Yüzyıllar sonra Hıristiyanlık Avrupa’ya yayıldıkça kilise bu tür pagan gelenekleri ortadan kaldırmak için büyük çaba harcadı. Ancak Samhain halk arasında yaşamaya devam etti
Daha sonra Papa III. Gregory, 8. yüzyılda 1 Kasım’ı Tüm Azizler Günü olarak ilan etti. Bu nedenle Hıristiyan takvimine ölümü anan yeni bir kutsal gün eklendi.
Bu tarihten itibaren 31 Ekim gecesi “Tüm Kutsallar Arifesi” olarak anılmaya başlandı. Zamanla bu ifadeye Cadılar Bayramı adı verildi.
Samhain Azteklerle tanışıyor
Yaklaşık beş yüzyıl sonra, İspanyollar günümüz Meksika’sındaki Aztek imparatorluğunu fethettiğinde, benzer temalara sahip tamamen farklı bir gelenekle karşılaştılar.
Aztekler her yıl bir ay boyunca yeraltı dünyasının kraliçesi Mictēcacihuātl onuruna festivaller düzenlerdi.
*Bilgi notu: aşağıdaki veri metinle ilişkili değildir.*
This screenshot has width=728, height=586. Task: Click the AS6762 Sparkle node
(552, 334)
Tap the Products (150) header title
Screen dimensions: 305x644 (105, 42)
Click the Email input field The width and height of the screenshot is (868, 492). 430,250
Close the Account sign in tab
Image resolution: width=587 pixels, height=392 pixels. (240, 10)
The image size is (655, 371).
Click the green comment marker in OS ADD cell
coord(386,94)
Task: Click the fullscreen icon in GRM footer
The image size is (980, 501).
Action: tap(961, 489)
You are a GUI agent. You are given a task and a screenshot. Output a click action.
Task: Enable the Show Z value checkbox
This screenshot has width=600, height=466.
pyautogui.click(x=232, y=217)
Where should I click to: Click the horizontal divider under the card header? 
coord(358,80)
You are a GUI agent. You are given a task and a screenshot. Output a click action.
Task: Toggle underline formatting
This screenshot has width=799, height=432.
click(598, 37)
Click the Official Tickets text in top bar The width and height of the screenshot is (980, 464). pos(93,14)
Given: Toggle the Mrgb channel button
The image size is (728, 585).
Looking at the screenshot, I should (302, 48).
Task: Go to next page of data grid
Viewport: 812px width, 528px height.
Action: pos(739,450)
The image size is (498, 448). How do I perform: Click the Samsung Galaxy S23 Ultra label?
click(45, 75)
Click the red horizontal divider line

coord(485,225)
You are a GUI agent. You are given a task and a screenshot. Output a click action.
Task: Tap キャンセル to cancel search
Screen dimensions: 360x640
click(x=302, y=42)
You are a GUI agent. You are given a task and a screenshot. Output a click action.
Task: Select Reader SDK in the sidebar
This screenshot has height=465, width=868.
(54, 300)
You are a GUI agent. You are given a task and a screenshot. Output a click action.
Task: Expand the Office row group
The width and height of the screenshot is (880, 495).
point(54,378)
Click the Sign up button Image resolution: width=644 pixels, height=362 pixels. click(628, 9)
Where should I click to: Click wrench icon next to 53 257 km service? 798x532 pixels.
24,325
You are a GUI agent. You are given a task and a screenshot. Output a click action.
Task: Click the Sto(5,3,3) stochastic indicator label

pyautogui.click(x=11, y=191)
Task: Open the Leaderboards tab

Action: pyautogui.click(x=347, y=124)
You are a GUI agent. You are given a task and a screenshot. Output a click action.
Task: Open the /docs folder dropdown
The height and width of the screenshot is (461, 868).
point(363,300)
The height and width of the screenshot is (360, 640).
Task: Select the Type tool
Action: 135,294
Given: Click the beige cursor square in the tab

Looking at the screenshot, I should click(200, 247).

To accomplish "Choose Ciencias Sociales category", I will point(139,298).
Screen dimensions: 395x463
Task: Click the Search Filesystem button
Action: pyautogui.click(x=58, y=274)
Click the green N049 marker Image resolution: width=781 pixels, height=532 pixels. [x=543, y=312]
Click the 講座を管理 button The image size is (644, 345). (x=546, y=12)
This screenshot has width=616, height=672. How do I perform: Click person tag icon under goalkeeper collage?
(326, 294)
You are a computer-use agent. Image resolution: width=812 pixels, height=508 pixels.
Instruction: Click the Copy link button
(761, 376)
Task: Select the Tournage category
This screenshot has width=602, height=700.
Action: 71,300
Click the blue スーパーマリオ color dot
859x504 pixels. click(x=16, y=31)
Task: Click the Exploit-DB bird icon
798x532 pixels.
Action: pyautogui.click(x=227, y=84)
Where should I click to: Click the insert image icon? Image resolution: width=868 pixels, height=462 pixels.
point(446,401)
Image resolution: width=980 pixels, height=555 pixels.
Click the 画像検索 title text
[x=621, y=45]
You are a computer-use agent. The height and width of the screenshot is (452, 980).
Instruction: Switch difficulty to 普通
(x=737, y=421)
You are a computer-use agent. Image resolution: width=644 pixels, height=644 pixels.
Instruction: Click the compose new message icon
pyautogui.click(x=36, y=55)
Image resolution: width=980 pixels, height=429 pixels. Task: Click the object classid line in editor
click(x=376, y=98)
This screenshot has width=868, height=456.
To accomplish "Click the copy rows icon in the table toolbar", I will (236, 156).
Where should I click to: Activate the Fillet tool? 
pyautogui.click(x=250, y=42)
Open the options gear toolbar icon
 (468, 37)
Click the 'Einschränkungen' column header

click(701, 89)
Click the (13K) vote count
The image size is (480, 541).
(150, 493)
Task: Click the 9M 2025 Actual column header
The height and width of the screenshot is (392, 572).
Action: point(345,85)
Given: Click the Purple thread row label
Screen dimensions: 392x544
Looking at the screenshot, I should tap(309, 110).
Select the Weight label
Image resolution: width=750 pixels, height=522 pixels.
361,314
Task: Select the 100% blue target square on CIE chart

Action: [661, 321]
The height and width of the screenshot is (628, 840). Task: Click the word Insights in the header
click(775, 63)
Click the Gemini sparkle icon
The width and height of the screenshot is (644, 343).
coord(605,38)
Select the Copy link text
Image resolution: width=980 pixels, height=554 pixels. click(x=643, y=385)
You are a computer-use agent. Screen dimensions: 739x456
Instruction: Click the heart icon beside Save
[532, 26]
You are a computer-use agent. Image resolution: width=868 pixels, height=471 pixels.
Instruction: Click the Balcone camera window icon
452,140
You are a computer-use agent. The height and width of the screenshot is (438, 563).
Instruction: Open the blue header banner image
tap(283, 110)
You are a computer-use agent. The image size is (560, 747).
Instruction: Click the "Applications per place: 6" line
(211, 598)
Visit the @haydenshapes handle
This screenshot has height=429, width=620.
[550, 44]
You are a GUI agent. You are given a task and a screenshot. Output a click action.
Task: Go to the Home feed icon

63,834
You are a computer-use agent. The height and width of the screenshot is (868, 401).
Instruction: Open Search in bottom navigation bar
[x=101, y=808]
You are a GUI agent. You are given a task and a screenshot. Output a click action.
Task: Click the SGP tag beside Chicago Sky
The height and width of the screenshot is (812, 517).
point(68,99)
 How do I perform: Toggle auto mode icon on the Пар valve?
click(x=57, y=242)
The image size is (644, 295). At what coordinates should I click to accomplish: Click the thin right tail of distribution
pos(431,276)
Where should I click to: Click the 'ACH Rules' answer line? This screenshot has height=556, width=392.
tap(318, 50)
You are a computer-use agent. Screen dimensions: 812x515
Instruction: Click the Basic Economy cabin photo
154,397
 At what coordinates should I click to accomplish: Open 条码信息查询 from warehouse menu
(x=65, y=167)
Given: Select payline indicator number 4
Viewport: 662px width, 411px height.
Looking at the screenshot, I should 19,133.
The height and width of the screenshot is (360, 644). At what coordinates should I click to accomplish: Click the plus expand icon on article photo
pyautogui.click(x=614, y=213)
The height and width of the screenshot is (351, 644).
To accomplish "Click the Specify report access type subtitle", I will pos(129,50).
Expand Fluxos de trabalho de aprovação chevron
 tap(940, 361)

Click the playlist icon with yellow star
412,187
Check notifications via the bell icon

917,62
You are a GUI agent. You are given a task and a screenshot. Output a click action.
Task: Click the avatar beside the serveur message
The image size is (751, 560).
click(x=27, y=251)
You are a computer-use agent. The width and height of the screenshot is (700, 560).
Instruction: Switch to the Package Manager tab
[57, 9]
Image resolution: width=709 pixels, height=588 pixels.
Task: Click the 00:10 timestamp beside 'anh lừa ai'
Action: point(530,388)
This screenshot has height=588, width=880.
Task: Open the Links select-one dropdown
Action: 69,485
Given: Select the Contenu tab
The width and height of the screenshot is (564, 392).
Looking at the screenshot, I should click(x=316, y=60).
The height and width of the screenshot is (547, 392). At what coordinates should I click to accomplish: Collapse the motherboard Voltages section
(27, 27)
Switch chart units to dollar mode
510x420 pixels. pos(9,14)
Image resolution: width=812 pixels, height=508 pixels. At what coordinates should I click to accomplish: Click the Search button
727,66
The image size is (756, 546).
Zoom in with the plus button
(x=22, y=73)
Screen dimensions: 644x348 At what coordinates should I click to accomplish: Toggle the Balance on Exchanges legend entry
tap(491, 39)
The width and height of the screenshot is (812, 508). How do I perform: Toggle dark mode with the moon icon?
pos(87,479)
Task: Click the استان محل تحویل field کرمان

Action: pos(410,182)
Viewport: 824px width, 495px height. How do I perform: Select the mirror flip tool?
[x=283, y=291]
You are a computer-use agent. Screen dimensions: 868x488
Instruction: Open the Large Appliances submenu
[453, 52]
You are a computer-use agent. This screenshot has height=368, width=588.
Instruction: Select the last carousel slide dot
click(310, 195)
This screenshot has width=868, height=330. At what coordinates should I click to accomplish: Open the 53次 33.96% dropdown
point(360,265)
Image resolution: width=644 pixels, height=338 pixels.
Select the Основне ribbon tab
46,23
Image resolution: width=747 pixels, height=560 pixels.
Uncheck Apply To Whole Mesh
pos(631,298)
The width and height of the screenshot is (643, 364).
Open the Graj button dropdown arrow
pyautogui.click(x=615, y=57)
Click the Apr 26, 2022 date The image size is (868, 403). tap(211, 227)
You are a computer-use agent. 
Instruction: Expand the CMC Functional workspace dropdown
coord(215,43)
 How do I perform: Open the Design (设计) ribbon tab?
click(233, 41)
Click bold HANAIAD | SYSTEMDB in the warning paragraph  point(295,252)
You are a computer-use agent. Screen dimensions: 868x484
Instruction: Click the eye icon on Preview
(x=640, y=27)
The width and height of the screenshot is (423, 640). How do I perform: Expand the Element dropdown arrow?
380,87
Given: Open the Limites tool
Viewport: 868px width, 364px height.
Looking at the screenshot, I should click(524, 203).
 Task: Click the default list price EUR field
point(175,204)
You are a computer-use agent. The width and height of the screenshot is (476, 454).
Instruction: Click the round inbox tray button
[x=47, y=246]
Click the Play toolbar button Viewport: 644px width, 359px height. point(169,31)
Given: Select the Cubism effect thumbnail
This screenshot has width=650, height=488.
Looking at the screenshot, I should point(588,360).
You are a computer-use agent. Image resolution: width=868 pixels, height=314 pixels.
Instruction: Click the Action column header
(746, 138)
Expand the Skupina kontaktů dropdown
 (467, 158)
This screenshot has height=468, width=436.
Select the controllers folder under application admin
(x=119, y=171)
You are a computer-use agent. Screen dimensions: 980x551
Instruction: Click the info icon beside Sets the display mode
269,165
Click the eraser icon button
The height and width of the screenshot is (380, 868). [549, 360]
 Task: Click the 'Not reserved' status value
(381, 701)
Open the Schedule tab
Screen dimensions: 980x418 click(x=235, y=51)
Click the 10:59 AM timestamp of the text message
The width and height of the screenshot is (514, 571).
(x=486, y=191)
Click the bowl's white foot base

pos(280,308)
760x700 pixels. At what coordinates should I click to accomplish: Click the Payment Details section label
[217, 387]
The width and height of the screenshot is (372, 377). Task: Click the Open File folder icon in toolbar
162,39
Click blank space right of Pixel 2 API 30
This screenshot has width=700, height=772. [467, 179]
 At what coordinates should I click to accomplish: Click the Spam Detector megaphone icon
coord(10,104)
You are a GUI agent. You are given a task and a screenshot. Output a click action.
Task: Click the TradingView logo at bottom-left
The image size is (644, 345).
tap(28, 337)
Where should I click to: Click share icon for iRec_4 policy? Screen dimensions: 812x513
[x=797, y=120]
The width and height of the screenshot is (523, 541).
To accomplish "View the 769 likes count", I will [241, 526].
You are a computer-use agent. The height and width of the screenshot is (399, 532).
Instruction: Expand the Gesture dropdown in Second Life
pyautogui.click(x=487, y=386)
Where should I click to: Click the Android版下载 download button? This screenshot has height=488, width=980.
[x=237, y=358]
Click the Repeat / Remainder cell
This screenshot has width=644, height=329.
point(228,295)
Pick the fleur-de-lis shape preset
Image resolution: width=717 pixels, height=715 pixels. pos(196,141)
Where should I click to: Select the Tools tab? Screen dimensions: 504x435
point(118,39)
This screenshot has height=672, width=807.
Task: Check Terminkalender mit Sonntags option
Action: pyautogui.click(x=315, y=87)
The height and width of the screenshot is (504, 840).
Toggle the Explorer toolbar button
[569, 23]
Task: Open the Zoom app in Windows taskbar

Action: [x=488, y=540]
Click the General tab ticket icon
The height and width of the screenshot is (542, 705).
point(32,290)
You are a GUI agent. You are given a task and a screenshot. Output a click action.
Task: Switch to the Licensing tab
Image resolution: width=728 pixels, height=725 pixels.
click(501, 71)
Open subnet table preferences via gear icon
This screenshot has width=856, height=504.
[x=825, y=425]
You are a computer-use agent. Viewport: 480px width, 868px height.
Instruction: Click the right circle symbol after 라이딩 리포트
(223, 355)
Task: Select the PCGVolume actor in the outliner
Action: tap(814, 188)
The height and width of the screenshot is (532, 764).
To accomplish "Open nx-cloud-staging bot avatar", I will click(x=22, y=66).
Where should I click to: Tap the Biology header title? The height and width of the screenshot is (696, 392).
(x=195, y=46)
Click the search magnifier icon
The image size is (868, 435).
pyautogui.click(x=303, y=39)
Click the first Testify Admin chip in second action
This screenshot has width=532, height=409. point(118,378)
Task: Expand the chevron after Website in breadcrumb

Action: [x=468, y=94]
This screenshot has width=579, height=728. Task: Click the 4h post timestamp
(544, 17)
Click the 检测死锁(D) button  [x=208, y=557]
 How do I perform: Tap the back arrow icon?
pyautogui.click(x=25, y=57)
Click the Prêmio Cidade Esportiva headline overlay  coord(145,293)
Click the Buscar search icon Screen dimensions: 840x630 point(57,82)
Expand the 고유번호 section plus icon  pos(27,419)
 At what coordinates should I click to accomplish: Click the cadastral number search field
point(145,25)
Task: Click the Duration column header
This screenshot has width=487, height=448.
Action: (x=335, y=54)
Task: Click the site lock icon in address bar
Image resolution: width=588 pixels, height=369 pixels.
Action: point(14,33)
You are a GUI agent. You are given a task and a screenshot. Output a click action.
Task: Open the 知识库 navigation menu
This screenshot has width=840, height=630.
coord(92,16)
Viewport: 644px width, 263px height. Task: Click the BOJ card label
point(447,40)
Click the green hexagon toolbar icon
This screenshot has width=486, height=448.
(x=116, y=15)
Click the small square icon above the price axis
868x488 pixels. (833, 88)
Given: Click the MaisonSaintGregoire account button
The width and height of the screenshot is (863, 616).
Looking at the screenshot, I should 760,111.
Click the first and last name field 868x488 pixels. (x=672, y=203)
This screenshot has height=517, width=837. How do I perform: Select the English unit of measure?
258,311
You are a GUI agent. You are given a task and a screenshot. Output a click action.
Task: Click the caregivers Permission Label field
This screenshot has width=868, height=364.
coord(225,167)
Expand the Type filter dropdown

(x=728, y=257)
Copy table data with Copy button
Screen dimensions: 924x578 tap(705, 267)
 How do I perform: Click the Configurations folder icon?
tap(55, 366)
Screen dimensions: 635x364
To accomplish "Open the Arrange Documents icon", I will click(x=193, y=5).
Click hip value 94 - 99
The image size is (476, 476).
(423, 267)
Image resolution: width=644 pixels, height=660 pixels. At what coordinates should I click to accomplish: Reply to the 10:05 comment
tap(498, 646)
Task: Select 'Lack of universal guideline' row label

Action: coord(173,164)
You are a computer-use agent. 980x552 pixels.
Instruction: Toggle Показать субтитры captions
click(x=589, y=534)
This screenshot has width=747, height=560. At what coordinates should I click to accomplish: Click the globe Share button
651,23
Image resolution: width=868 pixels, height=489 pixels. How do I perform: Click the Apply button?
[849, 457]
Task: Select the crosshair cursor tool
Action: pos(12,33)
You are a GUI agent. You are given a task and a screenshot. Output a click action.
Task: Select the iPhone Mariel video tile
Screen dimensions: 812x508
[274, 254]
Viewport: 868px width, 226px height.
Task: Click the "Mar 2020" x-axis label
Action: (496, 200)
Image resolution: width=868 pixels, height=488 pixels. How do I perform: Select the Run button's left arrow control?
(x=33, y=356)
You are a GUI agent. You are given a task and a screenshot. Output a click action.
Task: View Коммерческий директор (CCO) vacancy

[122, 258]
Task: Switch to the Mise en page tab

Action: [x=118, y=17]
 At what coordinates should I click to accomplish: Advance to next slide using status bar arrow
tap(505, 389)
İspanyollar yerlileri Hıristiyanlığa dönüştürmek için büyük çaba harcadılar; Ancak ölüm ve ahiret kültünü ortadan kaldıramadılar. Bunun yerine, bu inançları Hıristiyan takvimiyle birleştirdiler ve Azizler Günü’ne denk gelen bir “ölü ziyafeti” yarattılar.
Zamanla Mictecacihuatl’a olan inanç azaldı; yerini 1910’daki Meksika Devrimi sırasında karikatürist José Guadalupe Posada tarafından yaratılan La Catrina aldı.
Avrupa tarzı çiçekli elbiseler içinde tasvir edilen zarif bir kadın iskeleti olan La Catrina, Avrupalı gibi görünmeye çalışan seçkin Meksikalılar hakkında bir hicivdi. Köklerini Aztek kültürünün sembolü olan kafatasından alıyor.
Aslında kafatası motifi Aztekler için kutsal bir simgeydi. Tanrılarını sıklıkla iskelet formunda tasvir ediyorlardı ve büyük tapınaklarına “tzompantli” adı verilen devasa kafatası destekleri yerleştiriyorlardı.
Bugün o kafatası raflarının yerini şeker kafatasları aldı.